→ **Prompt**
Return each line from the items below that contains the string "resolution". Case matters.

→ **Stored data**
• • •

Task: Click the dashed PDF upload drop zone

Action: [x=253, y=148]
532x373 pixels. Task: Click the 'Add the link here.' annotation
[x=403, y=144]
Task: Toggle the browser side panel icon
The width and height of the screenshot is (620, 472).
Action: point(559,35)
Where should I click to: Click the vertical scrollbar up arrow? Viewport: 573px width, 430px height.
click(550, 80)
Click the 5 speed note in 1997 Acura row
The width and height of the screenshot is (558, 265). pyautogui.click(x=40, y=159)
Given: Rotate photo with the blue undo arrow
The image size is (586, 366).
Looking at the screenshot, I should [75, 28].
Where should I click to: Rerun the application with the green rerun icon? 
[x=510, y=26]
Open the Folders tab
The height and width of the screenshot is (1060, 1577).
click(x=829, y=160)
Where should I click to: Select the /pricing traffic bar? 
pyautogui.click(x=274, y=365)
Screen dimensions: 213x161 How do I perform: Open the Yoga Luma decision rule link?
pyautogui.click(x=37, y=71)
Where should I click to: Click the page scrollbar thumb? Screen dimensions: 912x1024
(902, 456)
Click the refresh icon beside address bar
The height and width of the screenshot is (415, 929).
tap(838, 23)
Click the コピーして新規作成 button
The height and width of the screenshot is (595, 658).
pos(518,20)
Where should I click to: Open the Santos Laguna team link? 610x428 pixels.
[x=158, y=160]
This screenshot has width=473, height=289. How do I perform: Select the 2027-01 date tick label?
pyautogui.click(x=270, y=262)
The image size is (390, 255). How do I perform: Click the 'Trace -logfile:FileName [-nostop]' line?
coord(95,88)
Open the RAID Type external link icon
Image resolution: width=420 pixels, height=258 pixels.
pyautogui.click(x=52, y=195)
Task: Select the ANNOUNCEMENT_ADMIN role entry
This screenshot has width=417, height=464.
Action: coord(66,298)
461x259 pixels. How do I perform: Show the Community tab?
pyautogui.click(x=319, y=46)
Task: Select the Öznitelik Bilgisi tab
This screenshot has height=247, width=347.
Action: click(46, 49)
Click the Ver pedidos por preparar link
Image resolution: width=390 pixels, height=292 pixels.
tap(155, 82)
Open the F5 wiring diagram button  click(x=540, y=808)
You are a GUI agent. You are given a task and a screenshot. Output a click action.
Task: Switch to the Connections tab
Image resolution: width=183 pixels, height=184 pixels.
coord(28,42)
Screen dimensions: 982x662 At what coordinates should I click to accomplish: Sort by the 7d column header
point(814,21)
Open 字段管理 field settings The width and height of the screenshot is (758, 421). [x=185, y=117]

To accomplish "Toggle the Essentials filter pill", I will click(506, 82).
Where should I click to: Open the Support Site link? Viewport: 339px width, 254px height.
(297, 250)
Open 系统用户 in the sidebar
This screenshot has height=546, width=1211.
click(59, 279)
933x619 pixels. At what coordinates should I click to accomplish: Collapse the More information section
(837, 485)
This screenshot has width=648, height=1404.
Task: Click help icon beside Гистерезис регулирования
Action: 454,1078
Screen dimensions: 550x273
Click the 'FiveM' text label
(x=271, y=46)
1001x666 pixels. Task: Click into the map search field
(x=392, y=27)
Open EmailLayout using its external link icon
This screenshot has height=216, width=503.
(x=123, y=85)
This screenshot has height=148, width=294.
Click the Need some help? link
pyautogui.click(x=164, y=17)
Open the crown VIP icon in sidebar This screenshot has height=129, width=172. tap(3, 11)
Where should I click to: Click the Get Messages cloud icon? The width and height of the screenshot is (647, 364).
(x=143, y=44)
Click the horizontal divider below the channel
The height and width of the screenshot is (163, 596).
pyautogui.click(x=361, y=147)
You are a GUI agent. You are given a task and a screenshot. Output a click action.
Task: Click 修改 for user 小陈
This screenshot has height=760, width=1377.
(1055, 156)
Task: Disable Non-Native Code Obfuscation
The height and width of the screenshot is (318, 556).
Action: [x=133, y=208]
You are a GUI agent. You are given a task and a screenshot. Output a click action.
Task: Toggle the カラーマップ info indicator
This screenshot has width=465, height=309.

• • •

→ **Final result**
Image resolution: width=420 pixels, height=258 pixels.
Image resolution: width=390 pixels, height=292 pixels.
Image resolution: width=183 pixels, height=184 pixels.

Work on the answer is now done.